How to Convert Data to Proper Case In SQL Server

The challenge you'll run into with these approaches is that you've lost information. Explain it to the business users that they've taken a blurry, out of focus picture and despite what they see on t.v. there's no way to make it crisp and in focus. There's always going to be situations where these rules won't work and as long as everyone knows going into this that's the case, then have at it.
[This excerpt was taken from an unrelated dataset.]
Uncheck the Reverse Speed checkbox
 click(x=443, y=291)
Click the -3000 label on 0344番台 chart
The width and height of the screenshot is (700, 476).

This is HR data so I'm going to assume we're talking about getting names in a consistent title case format because the mainframe stores it as AARON BERTRAND and we want the new system to not yell at them. Aaron is easy (but not cheap). You and Max have already identified the problem with the Mc/Mac so it correctly capitalizes Mc/Mac but there are instances where it's too aggressive with Mackey/Maclin/Mackenzie. Mackenzie is an interesting case though - look how the popularity of it has boomed as a baby name

Mackenzie

At some point, there will be a poor child named Mackenzie MacKenzie because people are awful beings.

You're also going to run into lovely things like D'Antoni where we should cap both letters around the tick mark. Except for d'Autremont where you only capitalize the letter after the apostrophe. Heaven help you though, if you send mail to d'Illoni as their family name is D'illoni.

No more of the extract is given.